Desafios para garantir a vacinação dos brasileiros
Enviada em 30/10/2018
Imunização revolucionária
A Terceira Revolução Industrial destacou-se no uso das tecnologias, no encurtamento das distâncias e na facilidade de disseminar informações. Assim, a enfraquecida campanha de vacinação sufoca com os movimentos anti vacina e, ainda sofre com o desabastecimento nas unidades de saúde - uma barbárie, incoerentemente, (oni)presente.

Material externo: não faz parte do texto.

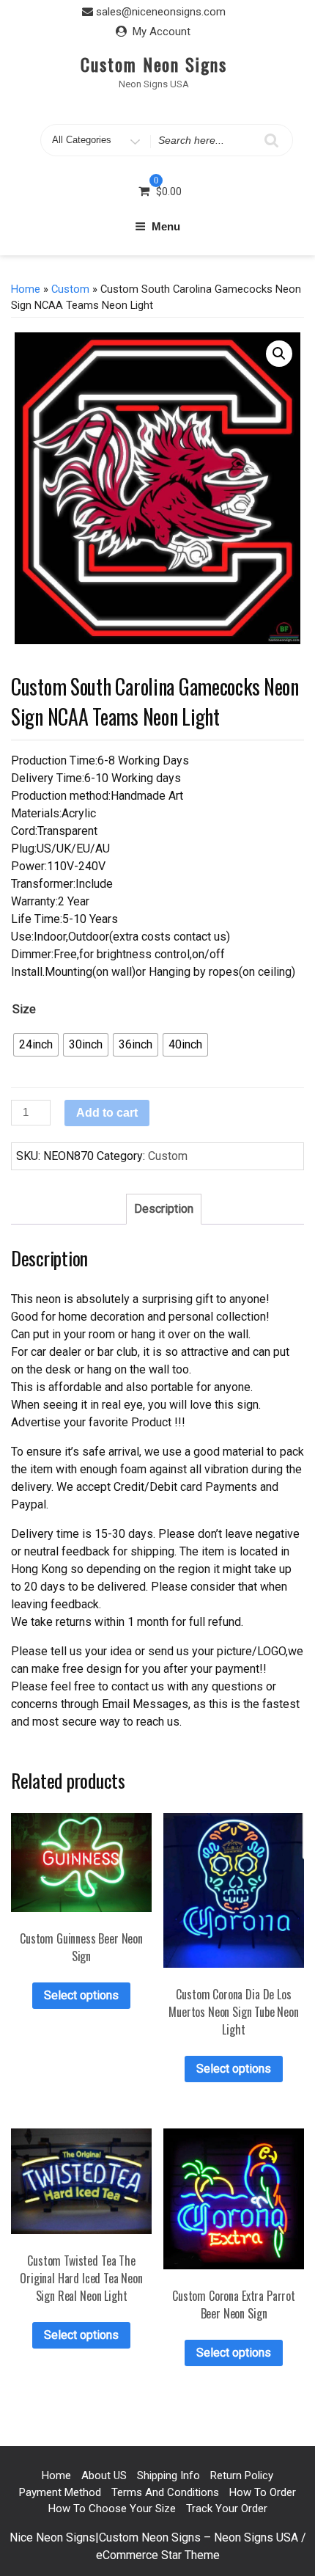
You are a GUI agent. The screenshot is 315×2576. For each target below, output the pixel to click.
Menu (166, 226)
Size (24, 1009)
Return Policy (241, 2475)
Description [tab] (163, 1209)
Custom (70, 289)
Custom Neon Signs (154, 64)
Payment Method (60, 2492)
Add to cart (107, 1112)
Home (25, 289)
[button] (279, 353)
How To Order (262, 2492)
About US (104, 2475)
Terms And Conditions (165, 2492)
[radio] (36, 1045)
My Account (161, 31)
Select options (81, 1995)
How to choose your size (112, 2508)
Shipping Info (168, 2475)
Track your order (226, 2508)
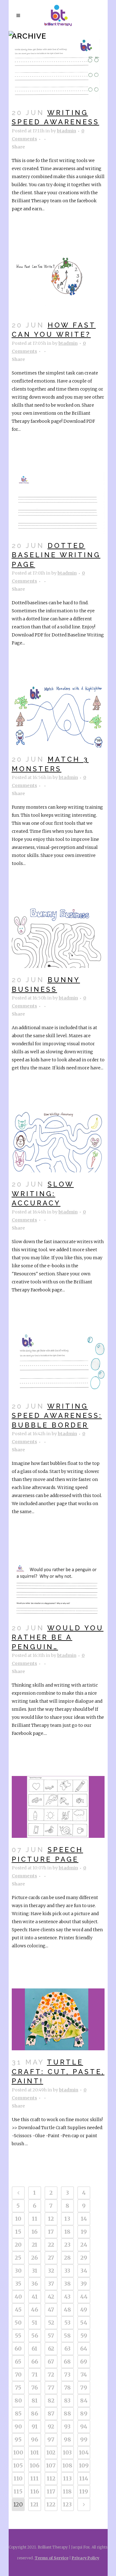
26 (34, 2257)
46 (34, 2309)
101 (34, 2452)
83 (67, 2400)
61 (34, 2348)
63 (67, 2348)
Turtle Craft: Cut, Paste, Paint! (58, 2071)
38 (67, 2283)
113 (67, 2478)
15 (18, 2231)
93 (67, 2426)
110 (18, 2478)
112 (51, 2478)
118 (67, 2491)
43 (67, 2296)
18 (67, 2231)
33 (67, 2270)
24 (83, 2244)
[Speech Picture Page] (58, 1807)
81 (35, 2400)
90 (18, 2426)
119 (83, 2491)
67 (51, 2361)
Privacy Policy (85, 2558)
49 (83, 2309)
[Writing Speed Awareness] (58, 70)
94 (83, 2426)
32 (51, 2270)
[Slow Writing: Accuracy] (58, 1141)
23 (67, 2244)
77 (51, 2387)
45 (18, 2309)
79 (83, 2387)
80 (18, 2400)
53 (67, 2322)
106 (34, 2465)
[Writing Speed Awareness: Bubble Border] (58, 1363)
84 (84, 2400)
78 (67, 2387)
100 (18, 2452)
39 (83, 2283)
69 (83, 2361)
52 (51, 2322)
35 (18, 2283)
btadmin (66, 131)
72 (51, 2374)
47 (51, 2309)
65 (18, 2361)
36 (34, 2283)
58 (67, 2335)
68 (67, 2361)
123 (67, 2504)
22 (51, 2244)
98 (67, 2439)
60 (18, 2348)
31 (34, 2270)
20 (18, 2244)
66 (34, 2361)
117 (51, 2491)
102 (50, 2452)
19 (84, 2231)
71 (35, 2374)
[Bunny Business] (58, 937)
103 (67, 2452)
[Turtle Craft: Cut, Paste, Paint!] (58, 2019)
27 (51, 2257)
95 (18, 2439)
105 (18, 2465)
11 (34, 2218)
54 (83, 2322)
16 (34, 2231)
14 (84, 2218)
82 (51, 2400)
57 (51, 2335)
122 (50, 2504)
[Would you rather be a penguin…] (58, 1585)
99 (84, 2439)
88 (67, 2413)
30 (18, 2270)
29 (83, 2257)
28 (67, 2257)
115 (18, 2491)
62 (51, 2348)
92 (51, 2426)
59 (83, 2335)
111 (34, 2478)
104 (84, 2452)
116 (34, 2491)
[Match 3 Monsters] (58, 716)
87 (51, 2413)
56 (34, 2335)
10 (18, 2218)
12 (51, 2218)
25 (18, 2257)
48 (67, 2309)
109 (84, 2465)
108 (67, 2465)
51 (34, 2322)
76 (34, 2387)
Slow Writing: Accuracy (43, 1193)
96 (34, 2439)
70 (18, 2374)
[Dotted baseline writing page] (58, 503)
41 (35, 2296)
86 (34, 2413)
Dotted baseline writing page (56, 554)
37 (51, 2283)
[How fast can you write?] (58, 282)
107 (51, 2465)
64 (83, 2348)
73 (67, 2374)
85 (18, 2413)
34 (83, 2270)
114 (83, 2478)
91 (35, 2426)
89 (84, 2413)
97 (50, 2439)
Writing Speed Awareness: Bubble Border (57, 1415)
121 (34, 2504)
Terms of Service (51, 2558)
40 (18, 2296)
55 (18, 2335)
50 (18, 2322)
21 (34, 2244)
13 (67, 2218)
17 (51, 2231)
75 (18, 2387)
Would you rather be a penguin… (58, 1637)
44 (84, 2296)
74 (83, 2374)
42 (51, 2296)
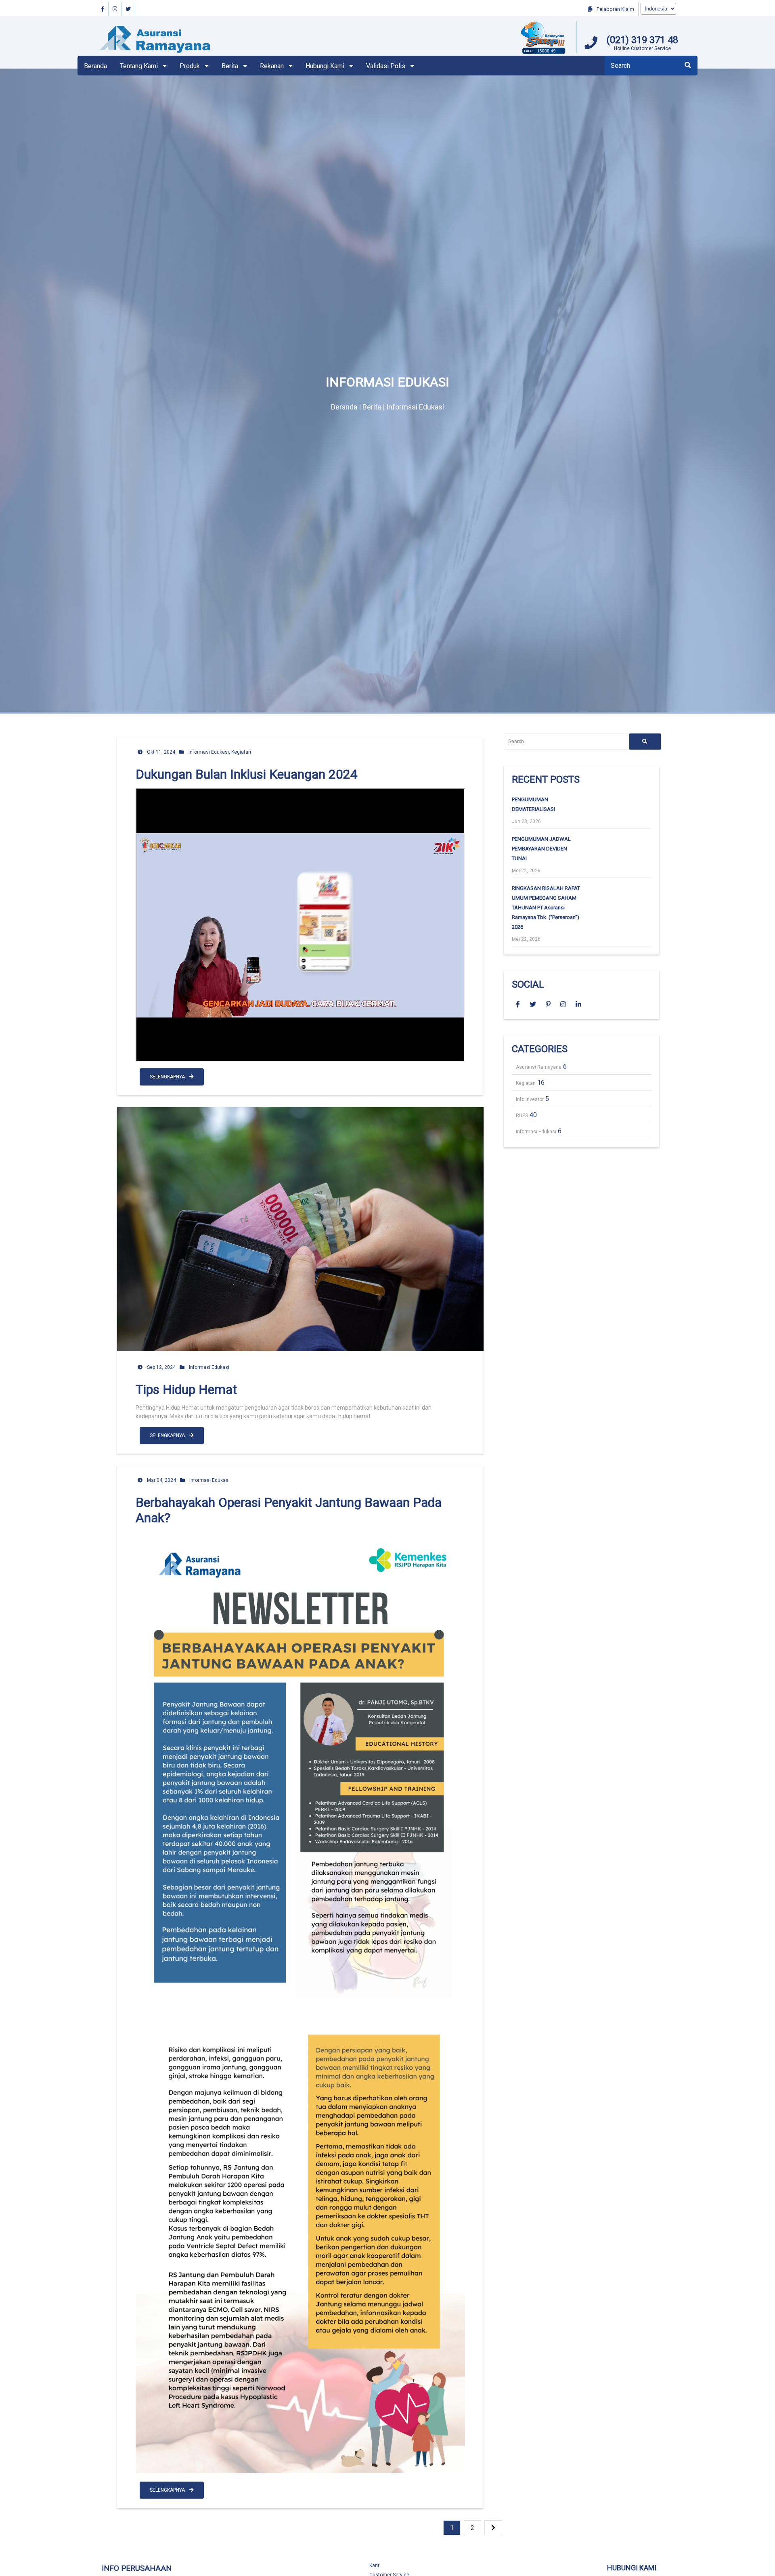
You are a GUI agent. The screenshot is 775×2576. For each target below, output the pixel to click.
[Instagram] (115, 9)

Em primeiro plano, com a evolução das tecnologias e a expansão da internet as notícias passaram a ser divulgadas celeremente. Nesse cenário de disseminação, a manipulação de dados gera distorções das informações verdadeiras que, quando compartilhadas atingem diversas pessoas. Sob esse prisma, ataques discordantes de vacinas nas redes sociais em 2018 causou a falsa sensação de que não há mais necessidade de se vacinar, afirmando que a imunização favoreceu o desenvolvimento de Alzheimer e outras doenças, o que não se confirma, já que na história da medicina algumas patologias foram erradicadas devido à produção de anticorpos pelo organismo.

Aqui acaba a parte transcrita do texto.